What the exercise asks:
Nothing but the lines from the one with "Given: Open the Height units dropdown" through the end of the data should be set down, each exactly as written, and no picture should be included.
================
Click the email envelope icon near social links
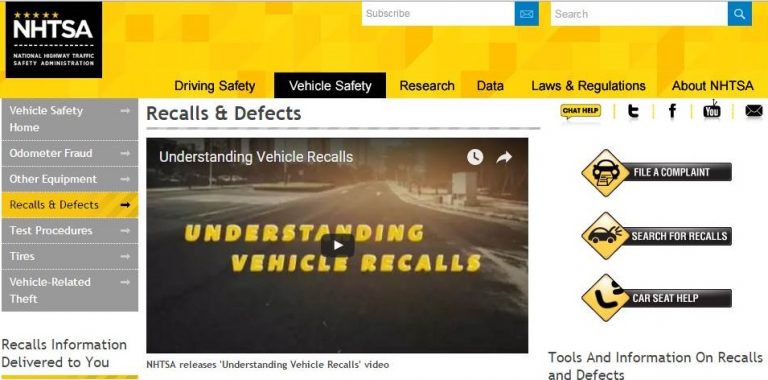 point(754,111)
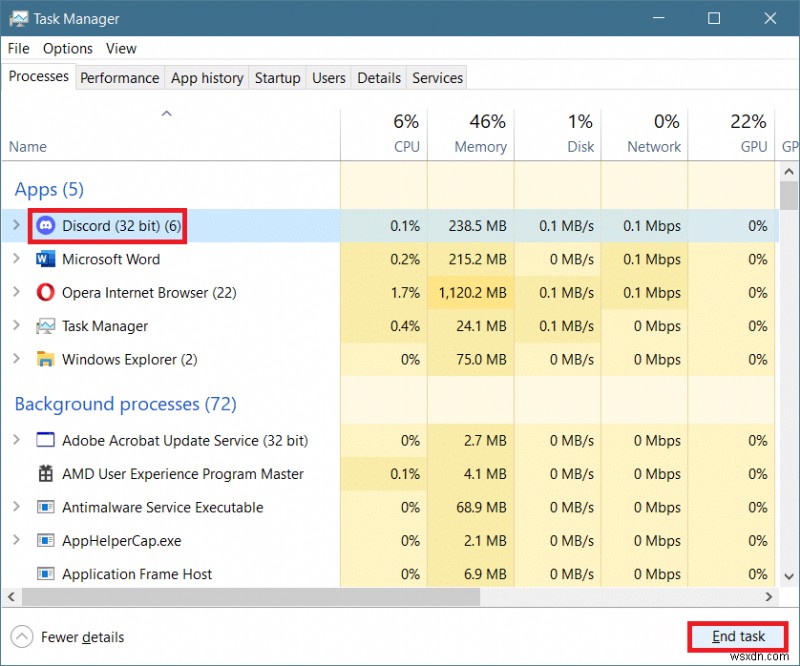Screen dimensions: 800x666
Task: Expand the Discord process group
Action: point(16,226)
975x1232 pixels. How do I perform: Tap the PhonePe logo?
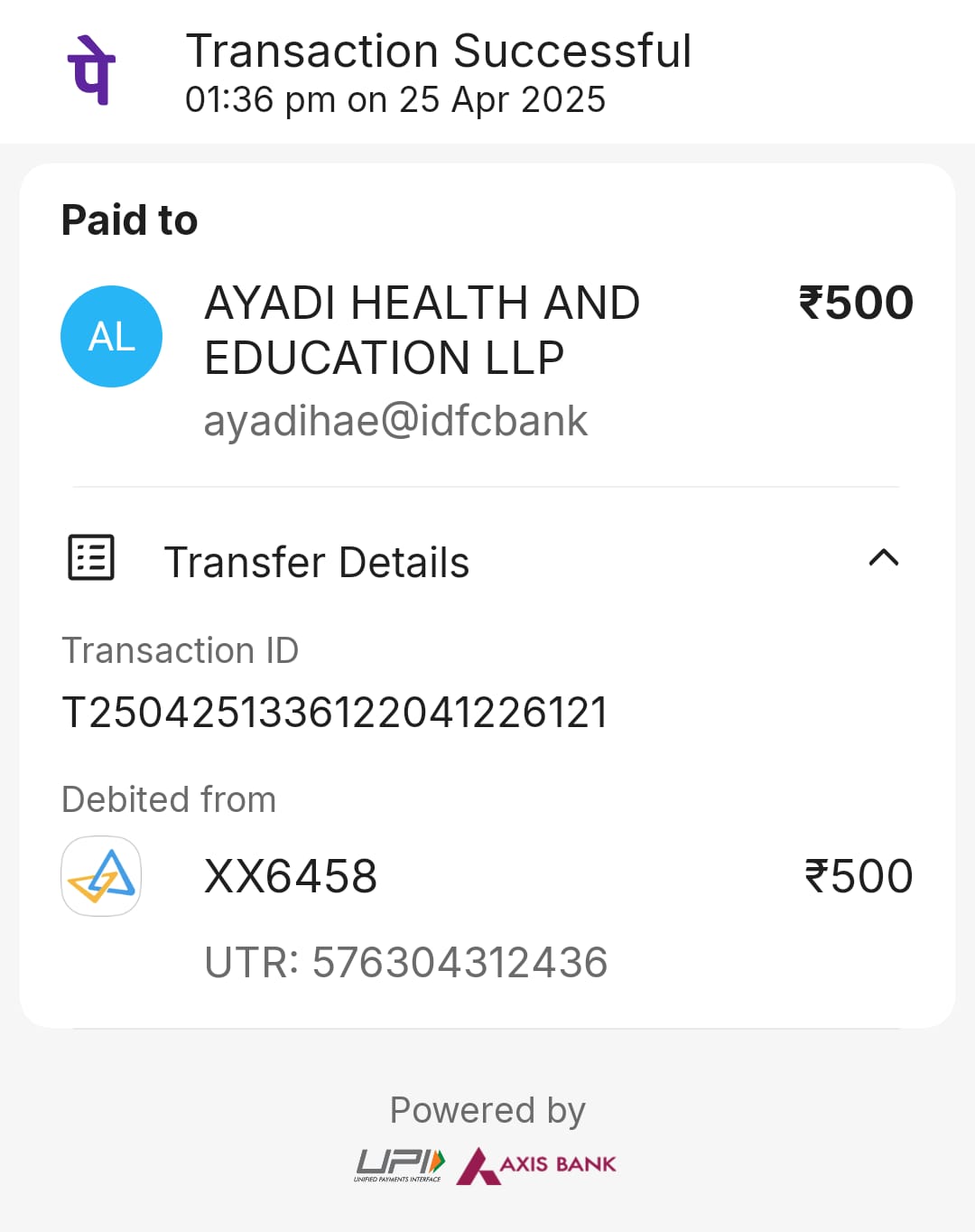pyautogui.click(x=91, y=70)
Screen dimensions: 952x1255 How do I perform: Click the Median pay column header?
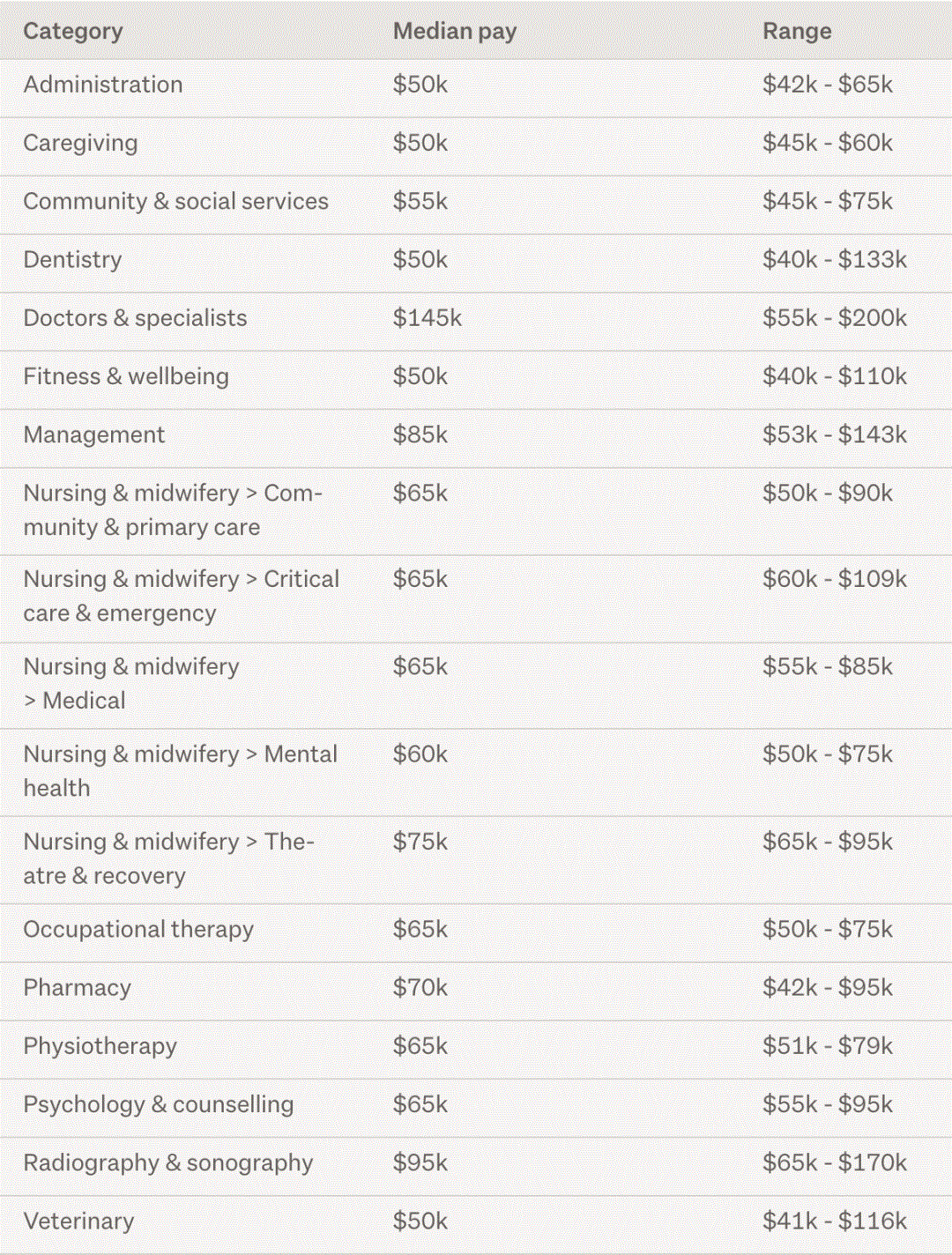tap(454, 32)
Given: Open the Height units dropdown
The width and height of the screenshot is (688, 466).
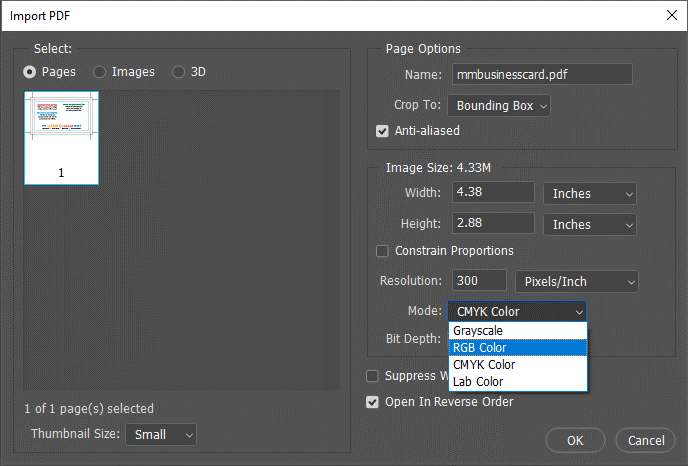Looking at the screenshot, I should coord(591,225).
================
Final answer:
Given: Open the Height units dropdown
The width and height of the screenshot is (688, 466).
Looking at the screenshot, I should coord(591,225).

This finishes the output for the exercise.